Appellant's claim is cognizable and not refuted by the record furnished. See Guevara v. State, 227 So.3d 205, 207 (Fla. 5th DCA 2017); Brown v. State, 967 So.2d 440, 443 (Fla. 4th DCA 2007). We note that the state's responses focused on other admissible evidence of appellant's impairment to refute any claim of prejudice. However, because appellant pleaded no contest, Hill v. Lockhart, 474 U.S. 52, 59, 106 S.Ct. 366, 88 L.Ed.2d 203 (1985), and Grosvenor v. State, 874 So.2d 1176, 1181-82 (Fla. 2004), require consideration of other factors to determine whether a reasonable probability exists that appellant would have insisted on going to trial. Such circumstances include whether a particular defense was likely to succeed at trial, the plea colloquy between the appellant and the trial court, and the sentence imposed under the plea compared to the maximum possible sentence which appellant would have faced at trial. Grosvenor, 874 So. 2d at 1181-82.

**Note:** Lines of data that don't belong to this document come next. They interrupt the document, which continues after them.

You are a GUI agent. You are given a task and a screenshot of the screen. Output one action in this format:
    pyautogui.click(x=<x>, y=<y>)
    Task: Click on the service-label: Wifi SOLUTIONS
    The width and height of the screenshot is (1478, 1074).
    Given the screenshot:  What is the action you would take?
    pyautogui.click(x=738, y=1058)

On remand, the trial court is to determine if trial counsel was ineffective by failing to file a meritorious motion to suppress. If so, the trial court must next determine whether there is a reasonable probability that, but for counsel's error, appellant would not have pleaded guilty and would have insisted on going to trial.
Reversed and remanded.
Ciklin, Levine and Forst, JJ., concur.